Impact Assessment is the study of all possible impacts of undertaking a project, such as the economic, social, human-health, and environmental impacts caused as a result of implementing that project.

Market Failure is a situation where individuals acting out of self-interest which is a characteristic of a free market results in an inefficient distribution of goods and services in a market, resulting in less than optimal or inefficient outcomes, such as causing externalities.

Naturally Occurring Climate Change is the change in Earth’s climate caused by its natural climate cycle as understood from studying historical geological records. In the past the Earth’s climate changed due to natural factors such as solar influences, volcanoes, earth’s orbit and CO2 levels, however these changes occurred slowly over long periods of time, which is different from the rapidly occurring Anthropogenic Climate Change.

Negative Externality occurs when there is an external cost to a transaction between two parties in a free market. In this case, the effects of the external cost of the transaction are borne by external non-parties.

Positive Externality occurs when there is an external benefit to a transaction between two parties.
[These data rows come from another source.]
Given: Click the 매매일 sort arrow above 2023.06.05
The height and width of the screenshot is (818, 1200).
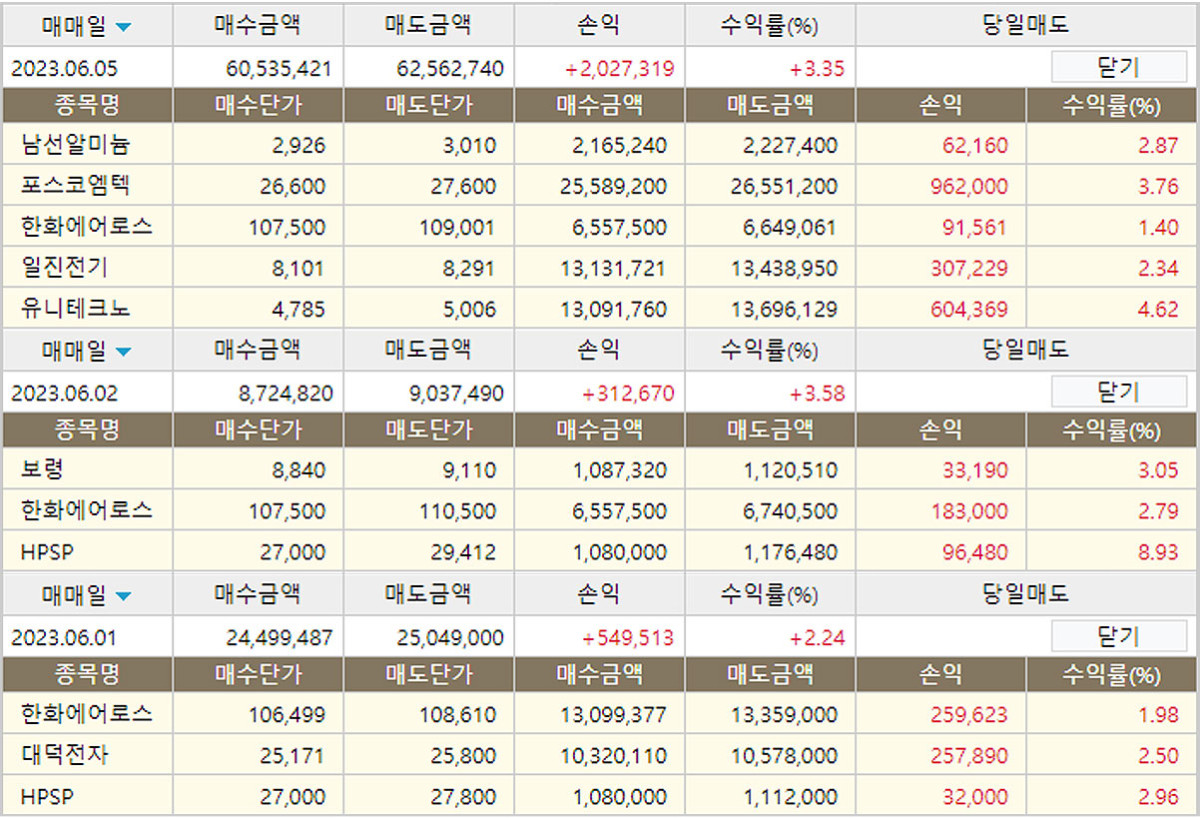Looking at the screenshot, I should pyautogui.click(x=123, y=27).
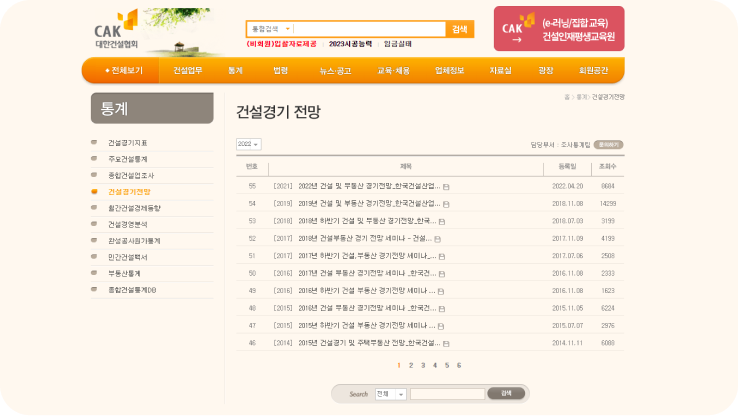Open 주요건설통계 in the sidebar

click(x=128, y=159)
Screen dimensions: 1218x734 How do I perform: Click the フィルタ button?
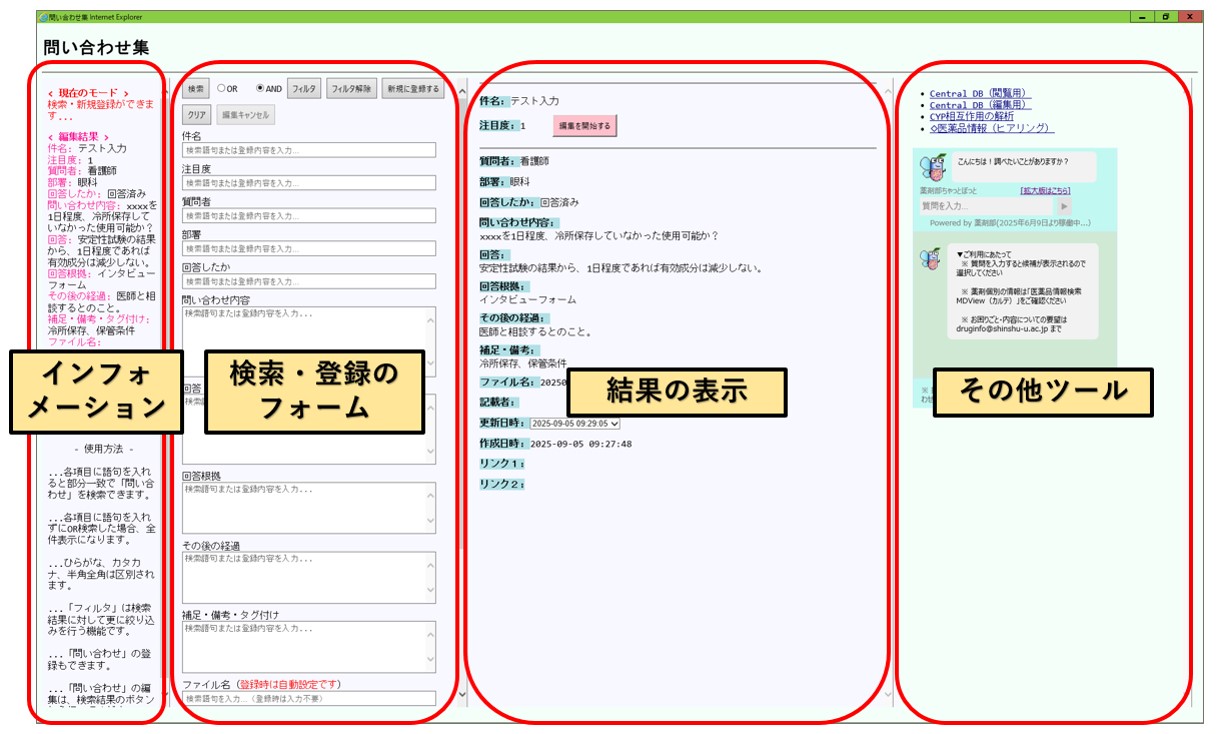tap(304, 89)
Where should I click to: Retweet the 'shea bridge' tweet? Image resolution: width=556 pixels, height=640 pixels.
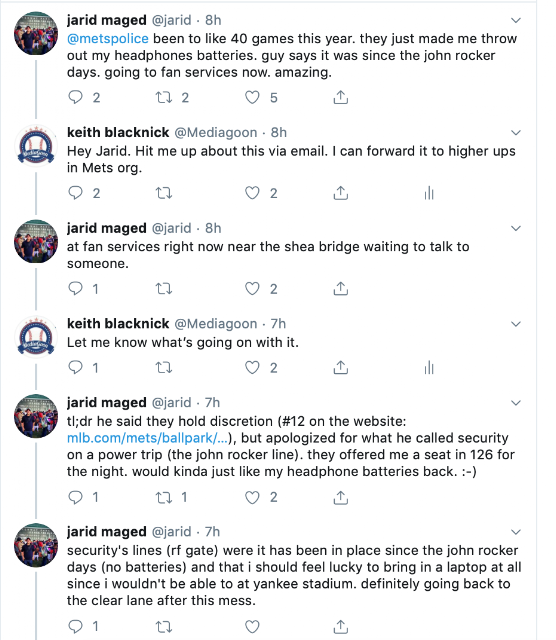pos(164,289)
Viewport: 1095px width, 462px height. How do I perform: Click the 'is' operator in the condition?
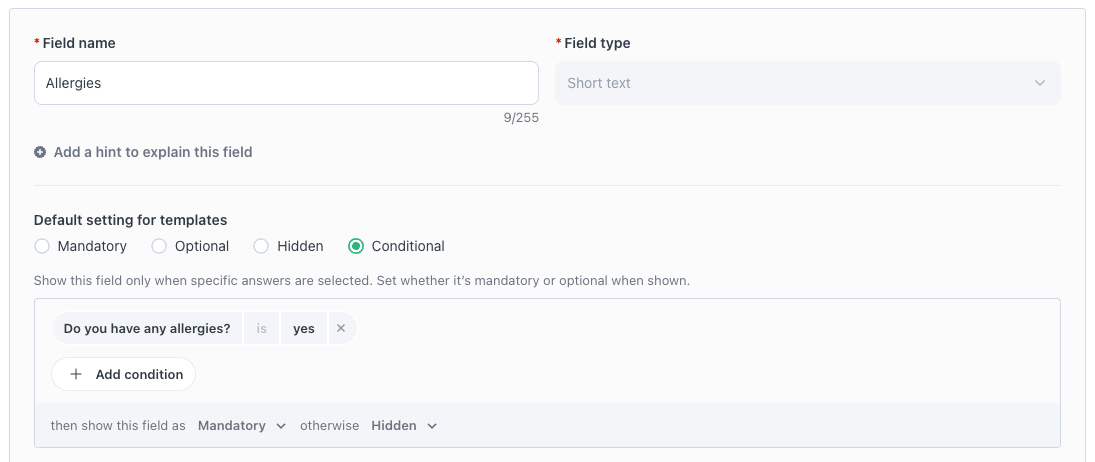tap(261, 328)
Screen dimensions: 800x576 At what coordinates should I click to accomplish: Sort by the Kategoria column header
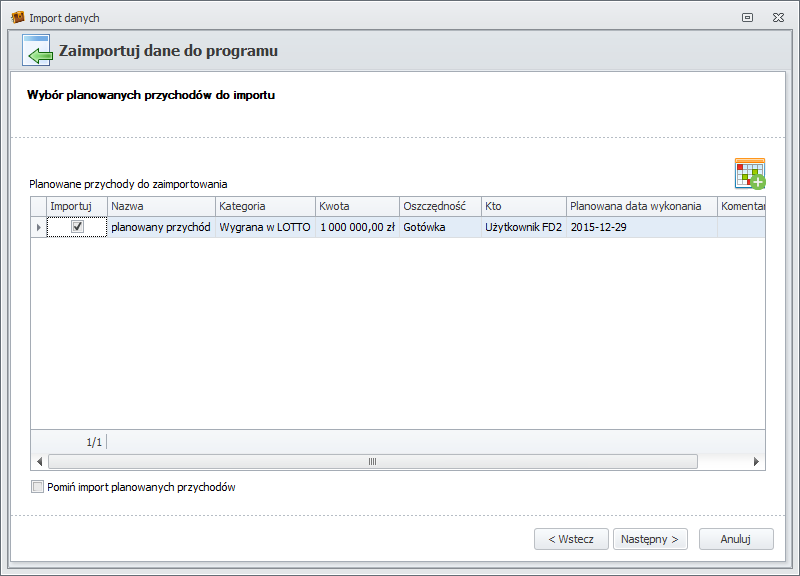pyautogui.click(x=264, y=206)
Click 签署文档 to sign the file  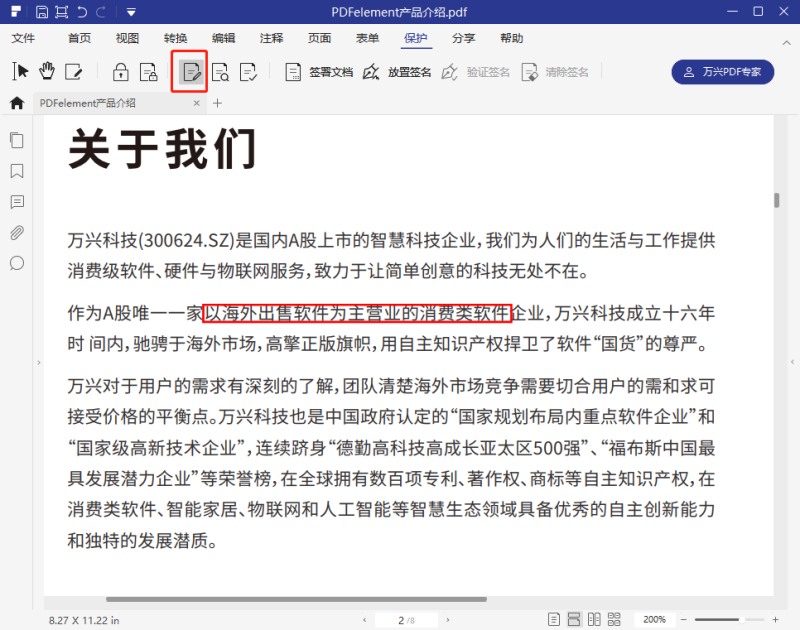coord(320,72)
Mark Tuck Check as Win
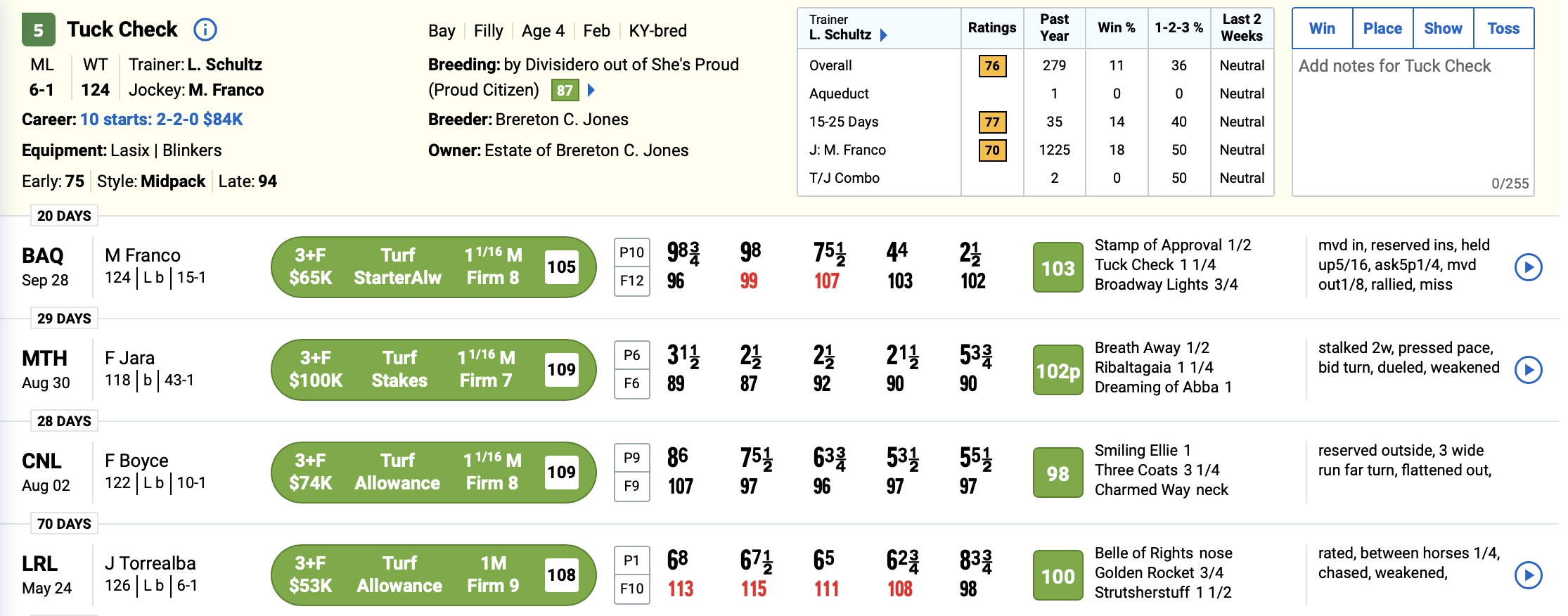The height and width of the screenshot is (616, 1568). coord(1322,29)
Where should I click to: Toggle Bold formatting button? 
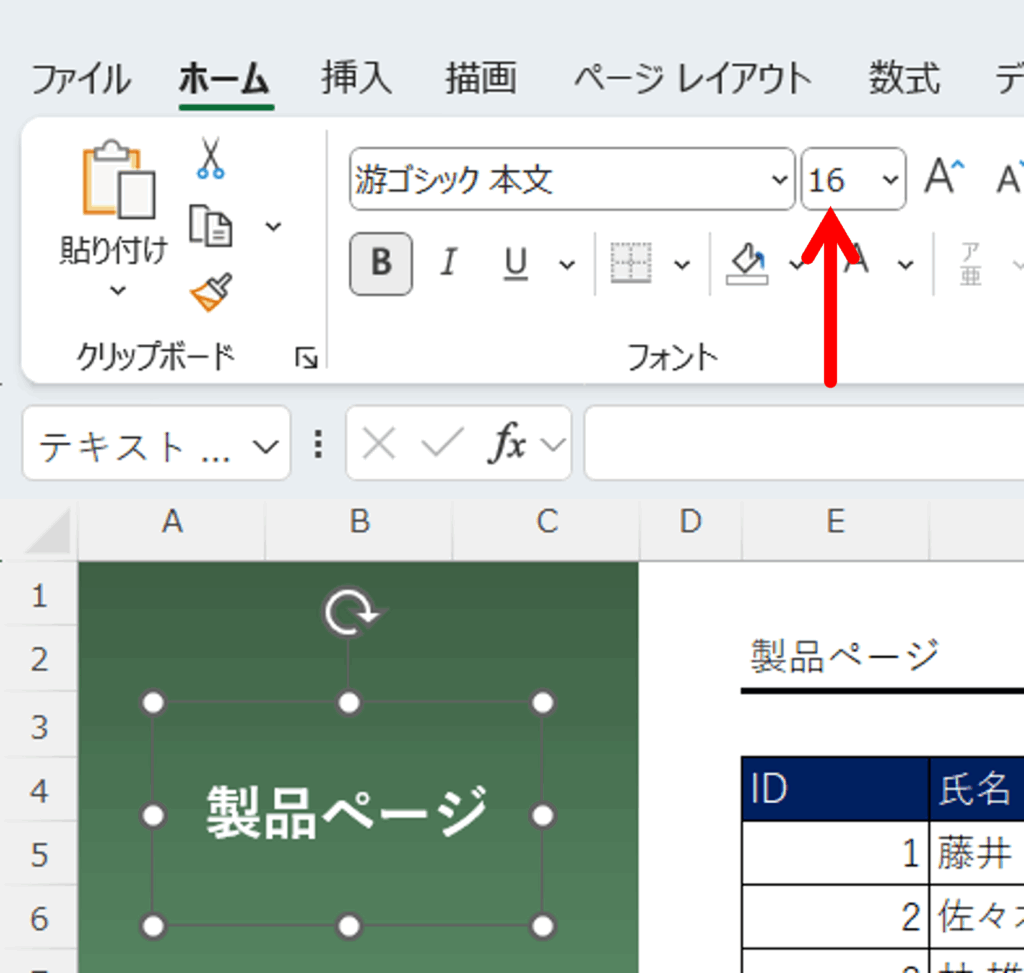point(381,264)
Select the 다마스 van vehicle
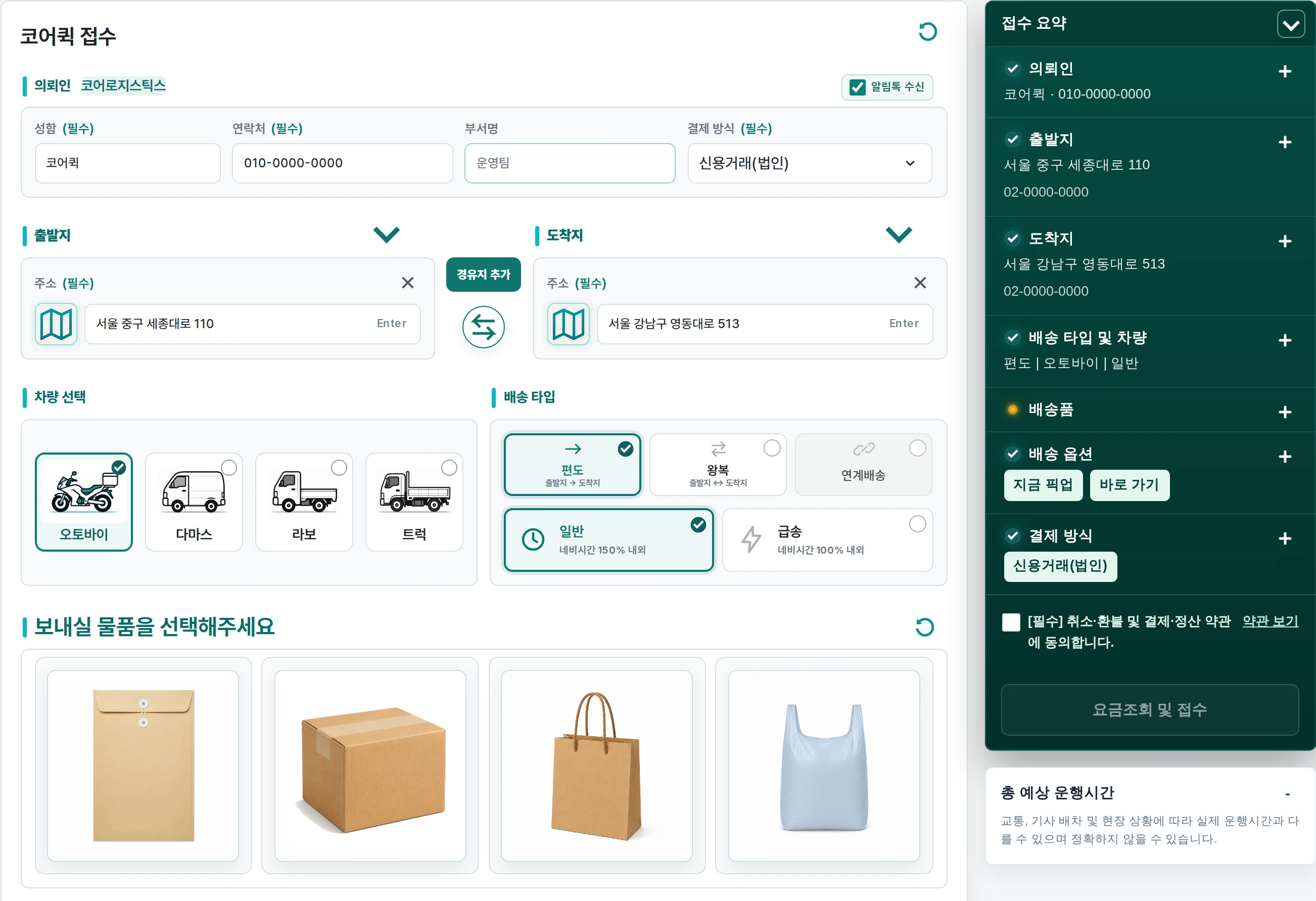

In the case of a positive externality, external non-parties to the transaction enjoy the benefits of the transaction.

Quantity Demanded is the amount of goods or services that a consumer is willing to purchase at a particular price point.

Quantity Supplied is the amount of goods or services that a supplier is willing to sell at a particular price point.

Supply refers to the quantity of goods or services that a supplier is willing and able to supply at different price points. The amount a seller receives for selling a unit of a product or service is the price.

The Law of Demand defines the relationship between demand and supply. It states that when the price of a good or service increases, its demand decreases. Similarly, when the price of a good or service decreases, its demand increases.

Tragedy of the Commons refers to the dilemma of the overuse of limited natural resources shared by a group of individuals acting out of their self-interest. For example, consider a small group of farmers sharing a common land (i.e., ‘commons’) for grazing cows. Each farmer acts out of self-interest and adds more cows to graze the common land to receive benefit (i.e. milk from the cows). Even though the grass grows again to support the new cows grazing the land, over time the land will not sustain the grazing of too many cows as it does not grow back fast enough to support all the cows. Despite this, each farmer does not consider whether there is enough grass left behind for other farmers and only considers the individual benefit received from using the common land, leading to the tragedy of the commons.